Cultures of colour are also where white women have turned to form the basis of rebellion in each generation, allowing white artists the chance to bring previously ignored ethnic markers of culture to the mainstream and rebrand it as a form of white female empowerment. White womanhood has struggled to move away from the fainting couches, strings of pearls and gilded cages that have supposedly trapped them, even as women of colour police each other in wars of respectability in the hope of achieving the perceived acceptability of their White counterparts.
A trip to the exotic brings attention –- if not legitimacy -– for White women when it includes an aggressive sexuality, even as their actions firmly ensconce a race-based divide, which renders the very cultures upon which they stake their rebellion invisible or marked as “other.”
A white girl gone bad because of the influences of cultures of colour is still privy to white privilege, while the same act performed by a woman of colour casts her as an irredeemable slut. Cultures of colour have become identities that white women try on like little girls playing dress up, firm in the belief that even if the monster under their bed is real, it certainly poses no lasting threat to their privilege.

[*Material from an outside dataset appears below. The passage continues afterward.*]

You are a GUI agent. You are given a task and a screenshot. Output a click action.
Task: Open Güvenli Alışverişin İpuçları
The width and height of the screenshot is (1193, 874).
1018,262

The little girls who are watching Miley Cyrus today will one day look back at a reinvented image of her and see her actions as a rite of passage –- a development on the path to the respectability that has become the norm for white women. Perhaps, like Madge, Miley will be hailed as a smart businesswoman who turned performing for the patriarchal gaze into a business empire.
At only 20, Miley is already worth $150 million and while the conversation about her respectability rages on, she is making bank in a world where the majority of white women are impoverished and women of colour even more so. This ongoing electronic pen pal conversation from hell isn’t so much about gender as it is about how recognizable the continued appropriation of cultures of colour should be in the mainstream.